#### TASK MATERIAL

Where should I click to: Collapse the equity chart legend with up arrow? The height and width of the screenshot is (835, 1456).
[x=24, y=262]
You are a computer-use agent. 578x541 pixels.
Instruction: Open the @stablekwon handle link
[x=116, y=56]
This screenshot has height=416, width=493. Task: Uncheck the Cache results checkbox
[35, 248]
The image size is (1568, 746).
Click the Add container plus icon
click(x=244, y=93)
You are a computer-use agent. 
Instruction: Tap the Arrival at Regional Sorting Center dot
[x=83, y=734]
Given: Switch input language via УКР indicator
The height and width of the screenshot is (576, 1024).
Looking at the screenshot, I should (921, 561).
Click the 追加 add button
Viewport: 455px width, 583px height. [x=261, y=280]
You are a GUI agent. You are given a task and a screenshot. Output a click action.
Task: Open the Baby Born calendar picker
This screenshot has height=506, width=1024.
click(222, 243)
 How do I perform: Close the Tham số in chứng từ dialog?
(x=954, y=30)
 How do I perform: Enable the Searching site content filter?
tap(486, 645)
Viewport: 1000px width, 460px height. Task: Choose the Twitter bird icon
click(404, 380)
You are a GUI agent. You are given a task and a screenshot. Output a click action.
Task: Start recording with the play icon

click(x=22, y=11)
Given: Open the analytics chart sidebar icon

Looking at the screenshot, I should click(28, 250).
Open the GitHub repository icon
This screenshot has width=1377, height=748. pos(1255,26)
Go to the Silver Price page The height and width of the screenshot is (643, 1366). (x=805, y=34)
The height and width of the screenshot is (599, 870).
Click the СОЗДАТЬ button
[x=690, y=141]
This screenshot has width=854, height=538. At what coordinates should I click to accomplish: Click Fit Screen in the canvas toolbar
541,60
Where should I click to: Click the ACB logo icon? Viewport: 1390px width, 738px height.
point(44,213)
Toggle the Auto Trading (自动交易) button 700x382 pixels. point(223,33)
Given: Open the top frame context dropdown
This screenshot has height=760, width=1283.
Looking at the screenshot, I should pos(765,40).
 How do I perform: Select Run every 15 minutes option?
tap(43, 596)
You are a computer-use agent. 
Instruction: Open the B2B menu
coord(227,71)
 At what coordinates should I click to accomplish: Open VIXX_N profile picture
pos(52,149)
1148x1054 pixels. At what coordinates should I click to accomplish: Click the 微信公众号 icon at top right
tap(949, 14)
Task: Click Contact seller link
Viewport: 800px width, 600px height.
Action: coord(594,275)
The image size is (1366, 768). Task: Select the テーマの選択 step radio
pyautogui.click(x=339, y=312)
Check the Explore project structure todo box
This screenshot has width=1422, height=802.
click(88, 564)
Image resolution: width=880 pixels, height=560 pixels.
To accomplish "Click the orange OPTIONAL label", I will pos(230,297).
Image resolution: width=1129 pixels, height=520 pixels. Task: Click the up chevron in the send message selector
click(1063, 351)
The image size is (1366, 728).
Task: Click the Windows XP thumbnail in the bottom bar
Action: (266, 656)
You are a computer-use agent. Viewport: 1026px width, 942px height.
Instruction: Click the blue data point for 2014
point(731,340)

########

- **WHAT THIS TASK INVOLVES**: Rename "chevron" to "arrow" in the part of the listing that opens with the line containing "The image size is (1366, 768)." and runs through the listing's final line. Write out those lines again, keeping everything else as it is.

- **EXERCISE OUTPUT**:
The image size is (1366, 768). Task: Select the テーマの選択 step radio
pyautogui.click(x=339, y=312)
Check the Explore project structure todo box
This screenshot has width=1422, height=802.
click(88, 564)
Image resolution: width=880 pixels, height=560 pixels.
To accomplish "Click the orange OPTIONAL label", I will pos(230,297).
Image resolution: width=1129 pixels, height=520 pixels. Task: Click the up arrow in the send message selector
click(1063, 351)
The image size is (1366, 728).
Task: Click the Windows XP thumbnail in the bottom bar
Action: (266, 656)
You are a computer-use agent. Viewport: 1026px width, 942px height.
Instruction: Click the blue data point for 2014
point(731,340)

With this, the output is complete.